*** Given entries ***
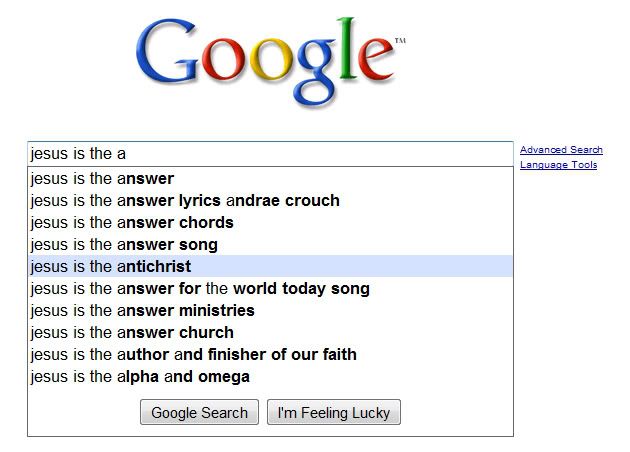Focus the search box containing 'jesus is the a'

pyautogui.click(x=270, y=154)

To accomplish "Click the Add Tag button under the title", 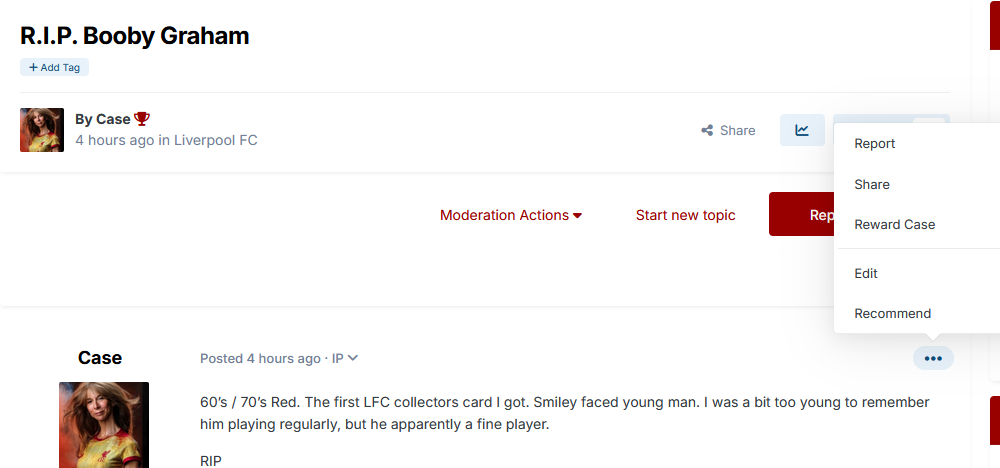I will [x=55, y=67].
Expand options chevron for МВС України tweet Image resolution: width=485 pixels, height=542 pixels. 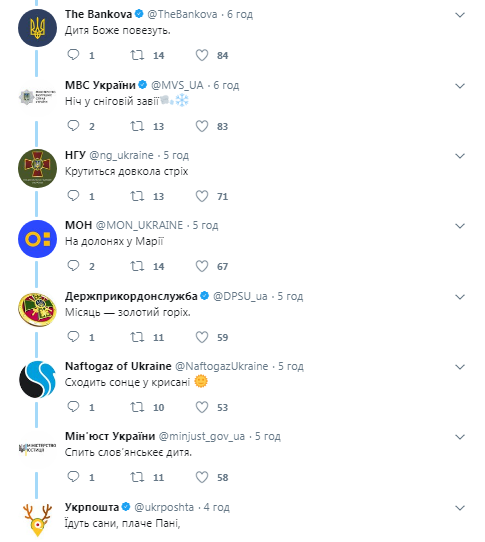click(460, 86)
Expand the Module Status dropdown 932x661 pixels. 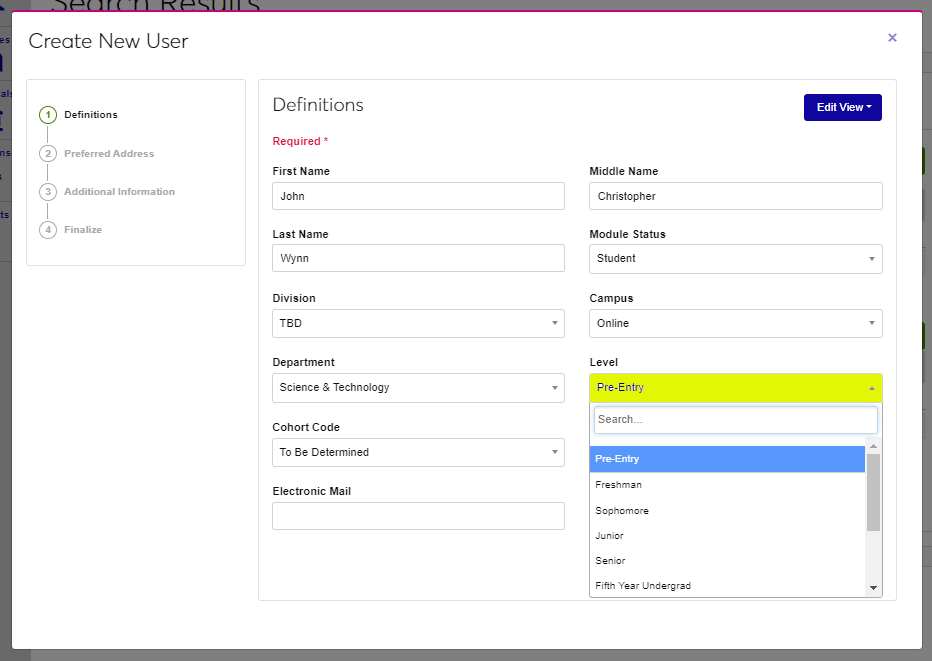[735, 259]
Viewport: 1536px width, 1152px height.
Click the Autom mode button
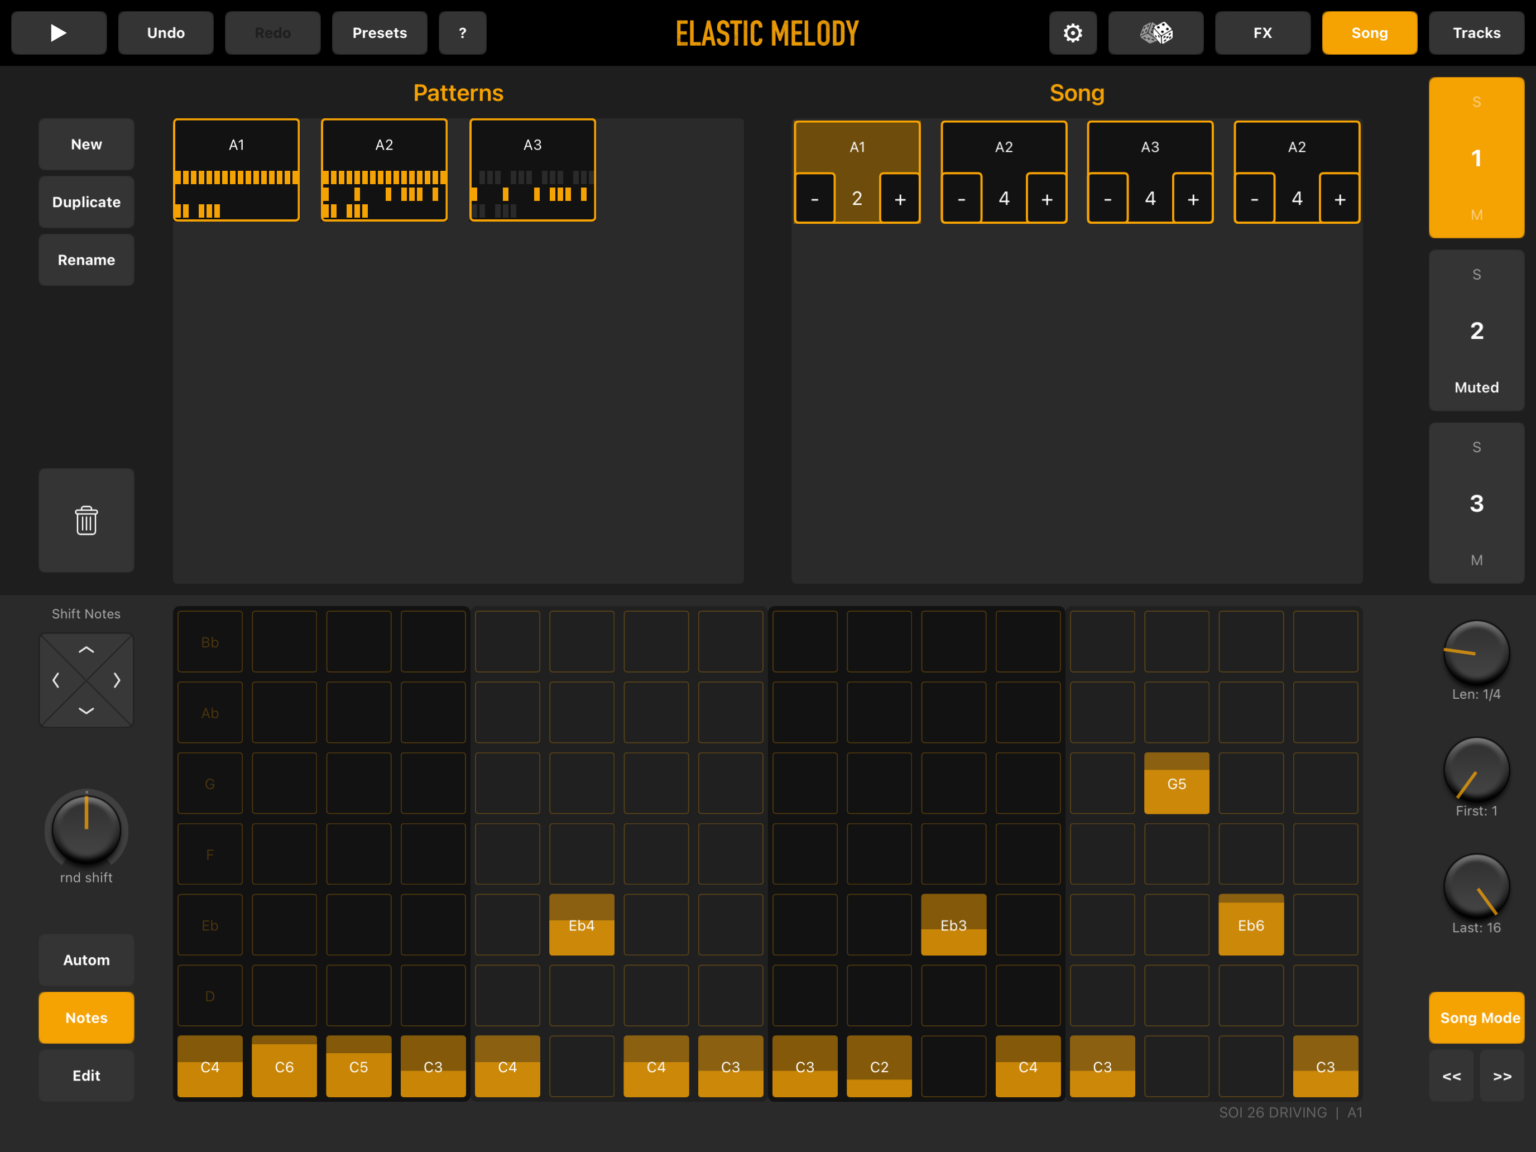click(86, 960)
***
_What to do_
The lines to reproduce run from the line containing "Viewport: 1536px width, 1152px height." through the last line of the records above, both included. Copy them exactly and drop the pictures.

_Solution_
Viewport: 1536px width, 1152px height.
Click the Autom mode button
click(86, 960)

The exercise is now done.